Sabtu, 13 Juli 2019

Memakai Celana / kain di Bawah mata kaki

Memakai Celana / kain di Bawah mata kaki

Seorang mahasiswa perguruan tinggi di Surabaya mempertanyakan, apakah bila kita memakai celana harus di atas mata kaki atau harus ditinggikan di bawah lutut? Pertanyaan ini disampikannya terkait anjuran sekelompok umat Muslim di Indonesia bagi kaum laki-laki untuk memakai celana yang tinggi, hampir di bawah lutut. Kelompok ini sudah berkembang di kampus-kampus.
 
Sepanjang yang kami ketahui, praktik memakai celana di atas mata kaki, ini merujuk pada suatu hadits yang diriwayatkan oleh Al-Bukhari dari Abu Hurairah. Bahwa Rasulullah SAW bersabda,

مَا أسْفَلَ مِنَ الْكَعْبَيْنِ مِنَ الْإزَارِ فَفِيْ النَّارِ

 
Sarung (celana) yang di bawah mata kaki akan ditempatkan di neraka

Dari hadits tersebut para ulama berpendapat bahwa sunnah memakai pakaian tidak melebihi kedua mata kaki. Sebagian ulama bahkan mengharamkan mengenakan pakaian sampai di bawah mata kaki jika dimaksudkan lil khulayah atau karena faktor kesombongan, akan tetapi kalau tidak sombong maka diperbolehkan memakai kain atau celana dibawah mata kaki.

Hal ini juga didasarkan pada hadits lain riwayat Al-Bukhari dari Ibnu Umar. Rasulullah SAW bersabda,
 

لاَ يَنْظُرُ اللهُ إِلَى مَنْ جَرَّ ثَوْبَهُ خُيَلَاءَ

 
Allah tidak melihat orang yang merendahkan pakaiannya dengan penuh kesombongan. 

Tentunya ini sesuai dengan konteks saat itu, bahwa merendahkan pakaian atau memakai pakaian di bawah mata kaki di daerah Arab waktu itu adalah identik dengan ria dan kesombongan.

Nah, secara fiqhiyah, atau menurut para ulama fikih, hadits ini difahami bahwa kain celana atau sarung di atas mata kaki dimaksudkan supaya terbebas dari kotoran atau najis. Artinya masalikul illat atau ihwal disunnahkan mengangkat celana adalah untuk menghindari najis yang mungkin ada di tanah atau jalanan yang kita lewati, akan tetapi kalau jalanan tidak bernajis maka hukum kesunahannya tidak berlaku, perlu difahami Matan hadist tersebut  adalah tentang kesombongan, bukan masalah batas kain nya, sehingga bisa diartikan kalau sombong Haram kalau tak sombong tak Haram.

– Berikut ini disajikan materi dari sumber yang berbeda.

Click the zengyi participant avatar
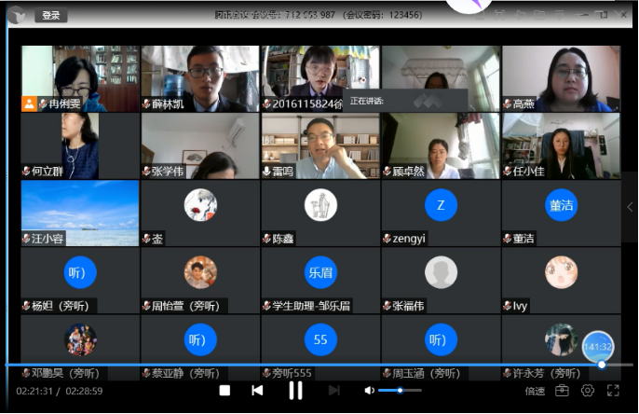This screenshot has width=639, height=414. pyautogui.click(x=441, y=205)
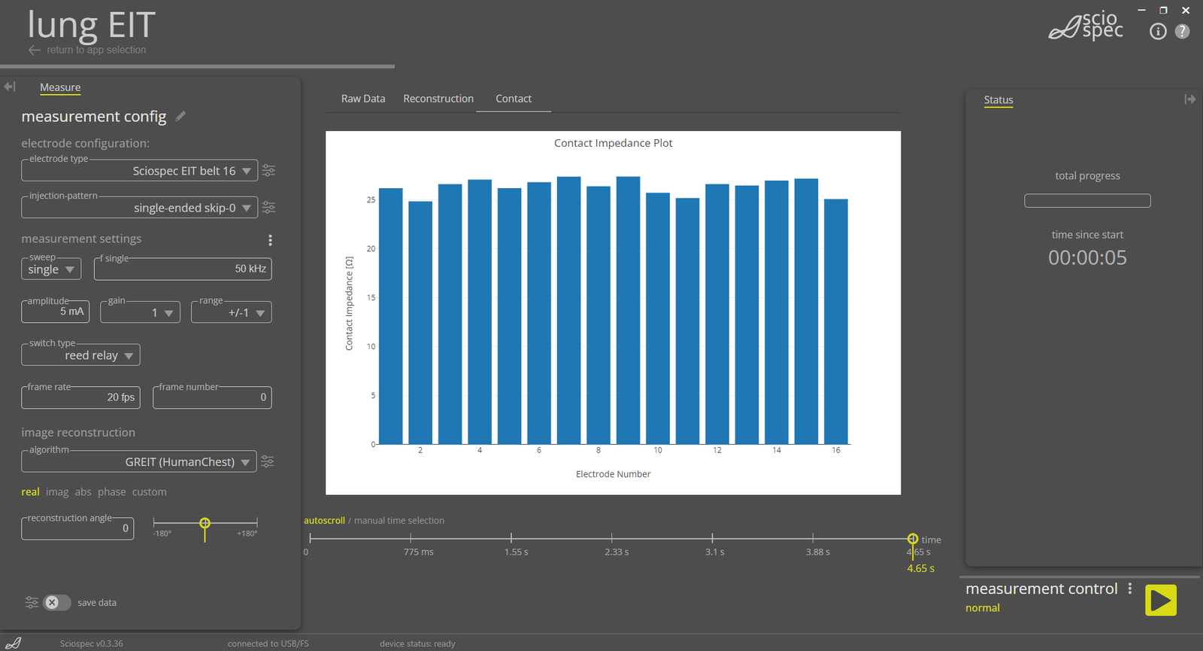Collapse the left Measure panel
1203x651 pixels.
(x=10, y=87)
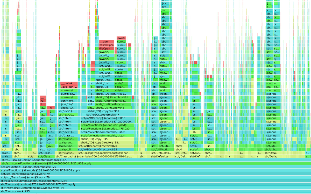Image resolution: width=311 pixels, height=194 pixels.
Task: Click the __unlink frame
Action: [69, 83]
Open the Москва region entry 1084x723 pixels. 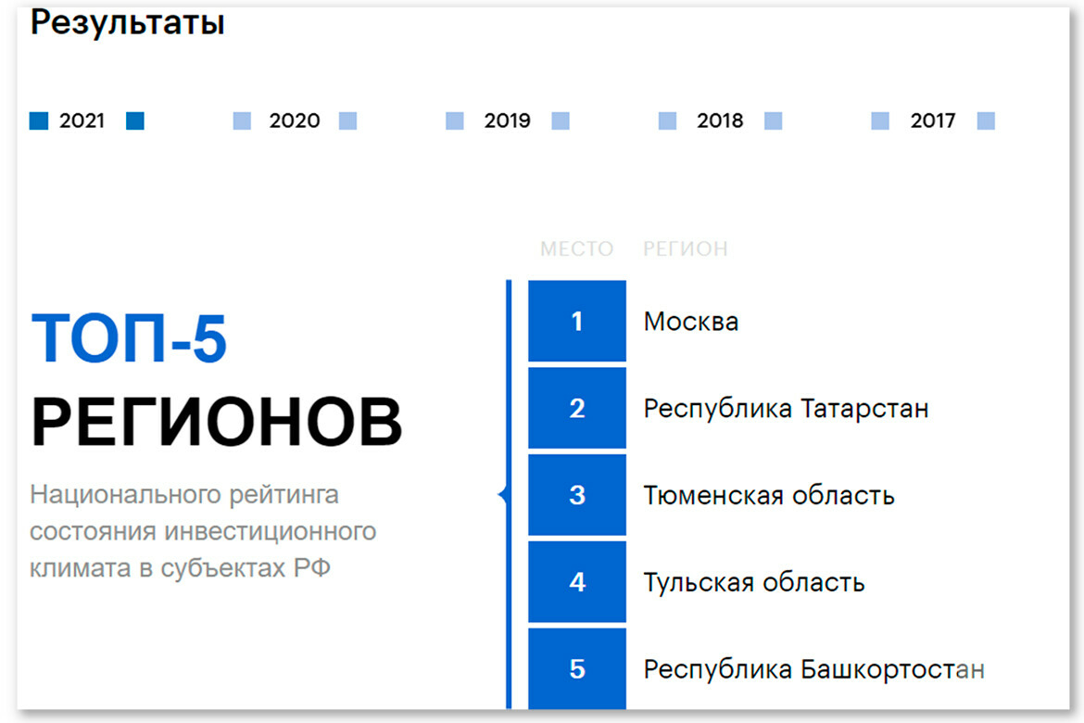(691, 322)
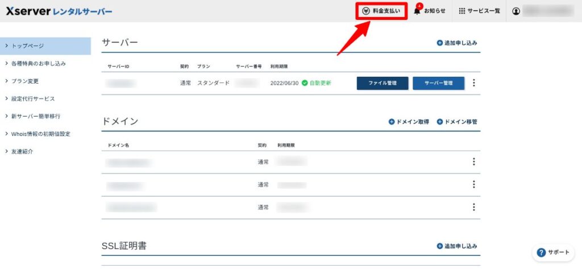The image size is (582, 269).
Task: Click the ドメイン取得 link
Action: point(409,122)

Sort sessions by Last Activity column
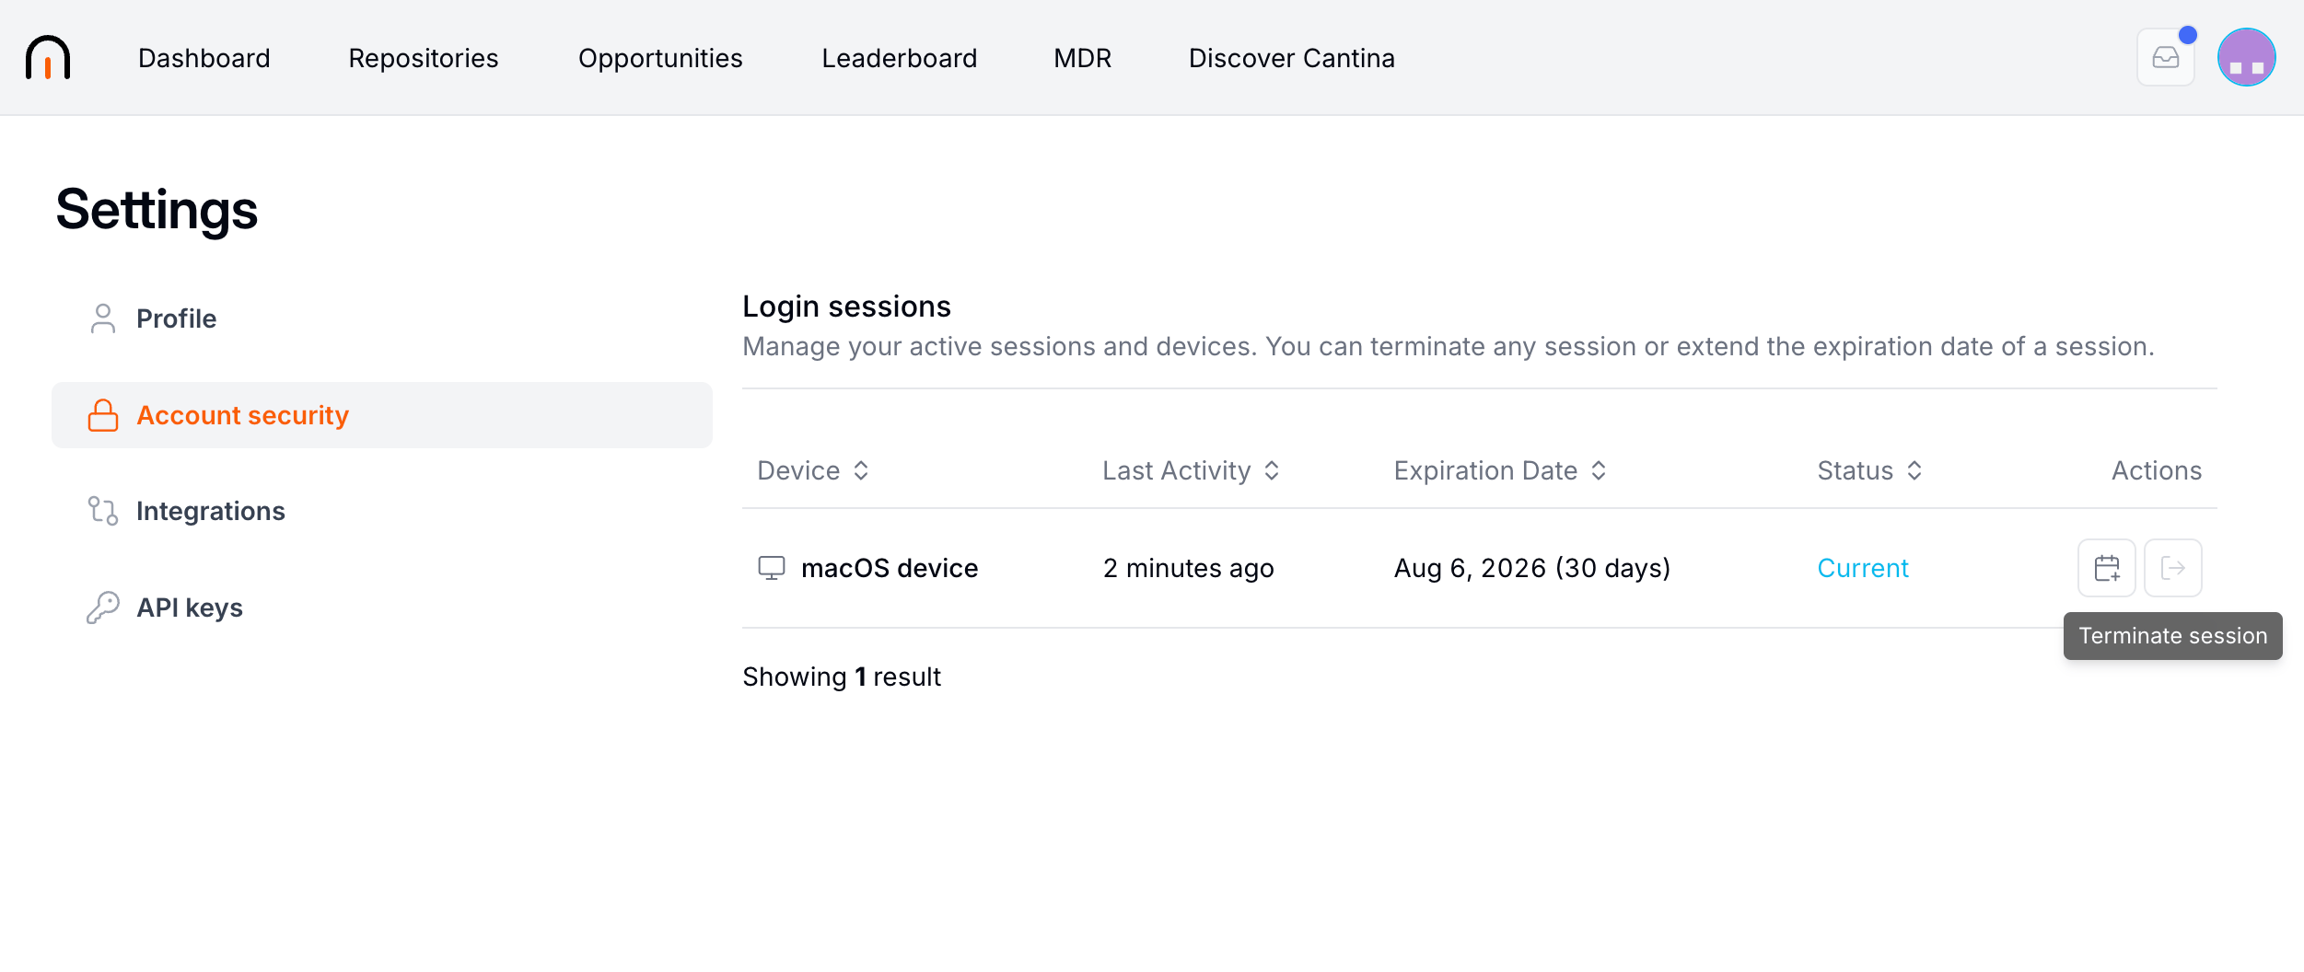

Berdasarkan ketentuan fikih ini, menurut kami, kita dipersilakan memakai pakaian sebatas mata kaki, tidak harus di atasnya, selama kita bisa memastikan akan bisa menjaga celana kita dari kotoran dan najis, misalnya dengan memakai sepatu atau sandal atau mengangkat atau menekuk celana kita pada saat jalanan hujan atau basah.

Perlu direnungkan bahwa berpakaian adalah bagian dari budaya. Dalam Islam kita mengenal istilah tahzinatau etika dalam berpenampilan yang selaras sesuai dengan adat lingkungan setempat. Kita dipersilakan mengikuti tren pakaian masa kini asal tetap mengikuti ketentuan yang wajib yakni untuk laki-laki harus menutupi bagian tubuh dari mulai pusar hingga lutut, itu wajibnya, akan tetapi Kalau kita berpakaian sampai lutut saja tentu aurat kita dalam keadaan lutut terlipat akan terlihat.

sarannya adalah dalam berbusana hendaknya selain memperhatikan tata kesopanan juga tak kalah penting perhatikan juga menurut Sar'inya, sebab sekarang kita lihat kelompok cingkrang yang berlebihan ketika mereka sholat terlihat pangkal pahanya dari belakang dalam posisi lutut dilipat tepatnya posisi sujud, bukankah ini Aurat, dan kalau auratnya terbuka terlihat oleh orang lain maka sholatnya tidak sah.

Demikianlah semoga kita lebih bijak lagi dalam memahami sebuah hadist, sesuai dengan Tuntunan Nabi SAW, para sahabatnya, para Tabi'in, Tabi'ut, Tabi'ut Tabi'in para ulama terdahulu sampai sekarang, dan sampai Ilmu itu pada kita semua, inilah yang disebut sanad keilmuan yang bersambung.